BEGIN EXERCISE DATA

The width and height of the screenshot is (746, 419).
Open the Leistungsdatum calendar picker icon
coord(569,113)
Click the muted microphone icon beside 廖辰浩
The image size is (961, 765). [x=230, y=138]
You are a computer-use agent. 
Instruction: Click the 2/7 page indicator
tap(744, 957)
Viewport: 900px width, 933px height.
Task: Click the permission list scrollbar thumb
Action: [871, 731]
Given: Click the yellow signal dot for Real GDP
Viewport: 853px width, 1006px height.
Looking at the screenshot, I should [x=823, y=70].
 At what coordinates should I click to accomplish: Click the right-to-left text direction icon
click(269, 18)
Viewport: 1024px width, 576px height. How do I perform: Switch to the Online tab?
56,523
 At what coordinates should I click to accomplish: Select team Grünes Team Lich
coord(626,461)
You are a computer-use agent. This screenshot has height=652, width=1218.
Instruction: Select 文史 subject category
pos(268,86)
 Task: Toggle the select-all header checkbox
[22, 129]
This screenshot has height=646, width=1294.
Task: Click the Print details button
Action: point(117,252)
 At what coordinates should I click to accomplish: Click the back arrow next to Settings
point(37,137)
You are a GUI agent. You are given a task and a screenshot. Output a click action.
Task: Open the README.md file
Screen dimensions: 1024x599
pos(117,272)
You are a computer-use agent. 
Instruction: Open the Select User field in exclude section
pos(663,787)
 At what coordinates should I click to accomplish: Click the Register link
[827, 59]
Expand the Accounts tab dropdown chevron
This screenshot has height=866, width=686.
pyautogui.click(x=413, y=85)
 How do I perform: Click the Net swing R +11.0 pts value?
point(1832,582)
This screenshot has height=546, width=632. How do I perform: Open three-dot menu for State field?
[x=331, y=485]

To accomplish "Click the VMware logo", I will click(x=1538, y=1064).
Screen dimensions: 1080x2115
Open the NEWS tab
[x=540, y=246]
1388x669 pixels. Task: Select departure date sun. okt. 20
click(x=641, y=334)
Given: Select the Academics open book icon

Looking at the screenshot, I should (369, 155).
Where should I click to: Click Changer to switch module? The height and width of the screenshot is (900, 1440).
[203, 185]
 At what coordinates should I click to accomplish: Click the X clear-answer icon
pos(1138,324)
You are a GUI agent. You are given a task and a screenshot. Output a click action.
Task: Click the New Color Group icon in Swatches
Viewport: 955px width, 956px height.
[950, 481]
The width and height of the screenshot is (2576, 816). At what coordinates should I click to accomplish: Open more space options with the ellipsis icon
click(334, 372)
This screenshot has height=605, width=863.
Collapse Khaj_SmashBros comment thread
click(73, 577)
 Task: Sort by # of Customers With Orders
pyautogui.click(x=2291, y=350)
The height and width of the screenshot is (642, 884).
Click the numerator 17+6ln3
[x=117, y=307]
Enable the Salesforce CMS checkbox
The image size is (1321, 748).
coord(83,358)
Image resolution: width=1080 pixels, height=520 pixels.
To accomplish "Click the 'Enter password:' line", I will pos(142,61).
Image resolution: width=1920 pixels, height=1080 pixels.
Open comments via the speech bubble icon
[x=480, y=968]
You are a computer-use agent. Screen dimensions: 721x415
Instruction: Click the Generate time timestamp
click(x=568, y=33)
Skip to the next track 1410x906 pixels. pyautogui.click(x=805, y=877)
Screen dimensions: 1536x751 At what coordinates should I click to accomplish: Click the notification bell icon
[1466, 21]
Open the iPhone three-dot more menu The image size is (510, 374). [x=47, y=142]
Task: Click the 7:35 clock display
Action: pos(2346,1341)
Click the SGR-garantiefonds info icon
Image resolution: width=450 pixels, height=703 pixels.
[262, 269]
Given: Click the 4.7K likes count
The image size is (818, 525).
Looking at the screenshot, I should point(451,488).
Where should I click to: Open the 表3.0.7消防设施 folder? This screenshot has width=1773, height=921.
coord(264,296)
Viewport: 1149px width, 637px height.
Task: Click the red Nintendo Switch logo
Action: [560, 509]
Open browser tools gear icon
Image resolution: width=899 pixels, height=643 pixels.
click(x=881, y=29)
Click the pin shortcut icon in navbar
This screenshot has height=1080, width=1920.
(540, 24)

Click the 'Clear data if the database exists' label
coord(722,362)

END EXERCISE DATA

DIRECTIONS FOR THIS TASK:
Revise the entries above so that each occurrence of "computer-use agent" becomes "screen-control agent", leaving every other word unchanged.

RESULT:
The width and height of the screenshot is (746, 419).
Open the Leistungsdatum calendar picker icon
coord(569,113)
Click the muted microphone icon beside 廖辰浩
The image size is (961, 765). [x=230, y=138]
You are a screen-control agent. 
Instruction: Click the 2/7 page indicator
tap(744, 957)
Viewport: 900px width, 933px height.
Task: Click the permission list scrollbar thumb
Action: [871, 731]
Given: Click the yellow signal dot for Real GDP
Viewport: 853px width, 1006px height.
Looking at the screenshot, I should [x=823, y=70].
 At what coordinates should I click to accomplish: Click the right-to-left text direction icon
click(269, 18)
Viewport: 1024px width, 576px height. How do I perform: Switch to the Online tab?
56,523
 At what coordinates should I click to accomplish: Select team Grünes Team Lich
coord(626,461)
You are a screen-control agent. This screenshot has height=652, width=1218.
Instruction: Select 文史 subject category
pos(268,86)
 Task: Toggle the select-all header checkbox
[22, 129]
This screenshot has height=646, width=1294.
Task: Click the Print details button
Action: point(117,252)
 At what coordinates should I click to accomplish: Click the back arrow next to Settings
point(37,137)
You are a GUI agent. You are given a task and a screenshot. Output a click action.
Task: Open the README.md file
Screen dimensions: 1024x599
pos(117,272)
You are a screen-control agent. 
Instruction: Open the Select User field in exclude section
pos(663,787)
 At what coordinates should I click to accomplish: Click the Register link
[827, 59]
Expand the Accounts tab dropdown chevron
This screenshot has height=866, width=686.
pyautogui.click(x=413, y=85)
 How do I perform: Click the Net swing R +11.0 pts value?
point(1832,582)
This screenshot has height=546, width=632. How do I perform: Open three-dot menu for State field?
[x=331, y=485]

To accomplish "Click the VMware logo", I will click(x=1538, y=1064).
Screen dimensions: 1080x2115
Open the NEWS tab
[x=540, y=246]
1388x669 pixels. Task: Select departure date sun. okt. 20
click(x=641, y=334)
Given: Select the Academics open book icon

Looking at the screenshot, I should (369, 155).
Where should I click to: Click Changer to switch module? The height and width of the screenshot is (900, 1440).
[203, 185]
 At what coordinates should I click to accomplish: Click the X clear-answer icon
pos(1138,324)
You are a GUI agent. You are given a task and a screenshot. Output a click action.
Task: Click the New Color Group icon in Swatches
Viewport: 955px width, 956px height.
[950, 481]
The width and height of the screenshot is (2576, 816). At what coordinates should I click to accomplish: Open more space options with the ellipsis icon
click(334, 372)
This screenshot has height=605, width=863.
Collapse Khaj_SmashBros comment thread
click(73, 577)
 Task: Sort by # of Customers With Orders
pyautogui.click(x=2291, y=350)
The height and width of the screenshot is (642, 884).
Click the numerator 17+6ln3
[x=117, y=307]
Enable the Salesforce CMS checkbox
The image size is (1321, 748).
coord(83,358)
Image resolution: width=1080 pixels, height=520 pixels.
To accomplish "Click the 'Enter password:' line", I will pos(142,61).
Image resolution: width=1920 pixels, height=1080 pixels.
Open comments via the speech bubble icon
[x=480, y=968]
You are a screen-control agent. Screen dimensions: 721x415
Instruction: Click the Generate time timestamp
click(x=568, y=33)
Skip to the next track 1410x906 pixels. pyautogui.click(x=805, y=877)
Screen dimensions: 1536x751 At what coordinates should I click to accomplish: Click the notification bell icon
[1466, 21]
Open the iPhone three-dot more menu The image size is (510, 374). [x=47, y=142]
Task: Click the 7:35 clock display
Action: pos(2346,1341)
Click the SGR-garantiefonds info icon
Image resolution: width=450 pixels, height=703 pixels.
[262, 269]
Given: Click the 4.7K likes count
The image size is (818, 525).
Looking at the screenshot, I should point(451,488).
Where should I click to: Open the 表3.0.7消防设施 folder? This screenshot has width=1773, height=921.
coord(264,296)
Viewport: 1149px width, 637px height.
Task: Click the red Nintendo Switch logo
Action: [560, 509]
Open browser tools gear icon
Image resolution: width=899 pixels, height=643 pixels.
click(x=881, y=29)
Click the pin shortcut icon in navbar
This screenshot has height=1080, width=1920.
(540, 24)

Click the 'Clear data if the database exists' label
coord(722,362)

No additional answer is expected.